Question

How do you find the equation of the circle in general form containing the points (-3,-5), (1,3), and (5,-1)?

Answer 1

Use an alternative, slightly more geometric method (not necessarily shorter) to find:

`(x-1/3)^2+(y+5/3)^2 = ((10 sqrt(2))/3)^2`

Explanation:

The centre of the circle can also be found as the intersection of two lines using linear equations as follows:

Let `A=(-3, -5)`, `B=(1, 3)` and `C=(5, -1)`

The midpoint of `AB` is `((-3+1)/2, (-5+3)/2) = (-1, -1)`

The slope of `AB` is `(3-(-5))/(1-(-3)) = 8/4 = 2`

So any perpendicular to `AB` has slope `-1/2`

The perpendicular through the midpoint of `AB` can be written:

`color(blue)(y+1 = -1/2 (x+1))`

The points on this line are equidistant from `A` and `B`.

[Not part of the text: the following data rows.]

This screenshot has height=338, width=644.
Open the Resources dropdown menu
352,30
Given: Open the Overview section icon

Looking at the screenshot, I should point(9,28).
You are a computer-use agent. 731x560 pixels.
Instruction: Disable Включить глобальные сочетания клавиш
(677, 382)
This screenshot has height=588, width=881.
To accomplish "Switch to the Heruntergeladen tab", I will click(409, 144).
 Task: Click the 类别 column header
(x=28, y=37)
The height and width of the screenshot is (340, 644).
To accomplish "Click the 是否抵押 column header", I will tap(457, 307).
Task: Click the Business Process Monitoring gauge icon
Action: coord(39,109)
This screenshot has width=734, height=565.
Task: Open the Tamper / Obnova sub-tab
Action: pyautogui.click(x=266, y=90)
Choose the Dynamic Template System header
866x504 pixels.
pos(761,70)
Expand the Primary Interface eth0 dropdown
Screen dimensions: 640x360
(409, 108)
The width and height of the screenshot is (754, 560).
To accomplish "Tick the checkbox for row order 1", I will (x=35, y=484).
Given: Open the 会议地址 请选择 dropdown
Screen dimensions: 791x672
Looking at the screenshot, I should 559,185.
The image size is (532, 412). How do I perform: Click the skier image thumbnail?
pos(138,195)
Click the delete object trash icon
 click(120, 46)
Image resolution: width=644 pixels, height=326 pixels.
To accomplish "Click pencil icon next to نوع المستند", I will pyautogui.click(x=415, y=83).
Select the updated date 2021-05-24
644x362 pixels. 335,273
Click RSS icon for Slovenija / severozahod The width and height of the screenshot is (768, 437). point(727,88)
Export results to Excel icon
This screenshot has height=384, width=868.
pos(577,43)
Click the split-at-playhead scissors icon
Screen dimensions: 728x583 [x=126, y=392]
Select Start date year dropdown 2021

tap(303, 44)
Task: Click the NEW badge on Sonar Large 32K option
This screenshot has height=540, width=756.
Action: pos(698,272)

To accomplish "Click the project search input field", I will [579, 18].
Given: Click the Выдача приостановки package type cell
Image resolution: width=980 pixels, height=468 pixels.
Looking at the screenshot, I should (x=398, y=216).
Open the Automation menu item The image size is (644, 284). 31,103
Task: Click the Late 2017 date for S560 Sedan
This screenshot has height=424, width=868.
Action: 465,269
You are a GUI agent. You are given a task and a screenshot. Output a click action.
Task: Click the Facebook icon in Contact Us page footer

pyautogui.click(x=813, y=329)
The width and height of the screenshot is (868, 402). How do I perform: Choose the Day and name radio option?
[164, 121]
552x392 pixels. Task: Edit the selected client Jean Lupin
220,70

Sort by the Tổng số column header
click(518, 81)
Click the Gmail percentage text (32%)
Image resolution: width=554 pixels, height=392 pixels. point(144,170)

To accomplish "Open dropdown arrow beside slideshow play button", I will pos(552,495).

The midpoint of `BC` is `((1+5)/2, (3-1)/2) = (3, 1)`

The slope of `BC` is `(-1-3)/(5-1) = (-4)/4 = -1`

So any perpendicular to `BC` has slope `-(1/-1) = 1`

The perpendicular through the midpoint of `BC` can be written:

`color(blue)(y-1 = x-3)`

The points on this line are equidistant from `B` and `C`.

Subtract the two equations of the perpendicular lines to find:

`2 = -1/2(x+1) - (x-3) =-3/2x+5/2`

Multiply both sides by `2` to get:

`4 = -3x+5`

Subtract `5` from both sides:

`-1 = -3x`

Divide both sides by `-3`:

`x = 1/3`

Then substitute this into the second equation to find `y = -5/3`

So the circle has equation `(x-1/3)^2+(y+5/3)^2 = r^2` for some radius `r`.

Substitute point `B` into this equation to find:

`r^2 = (1-1/3)^2 + (3+5/3)^2 =4/9+ 196/9 = 200/9`

So `r = sqrt(200/9) = (10 sqrt(2))/3`

So our equation in standard form is:

`(x-1/3)^2+(y+5/3)^2 = ((10 sqrt(2))/3)^2`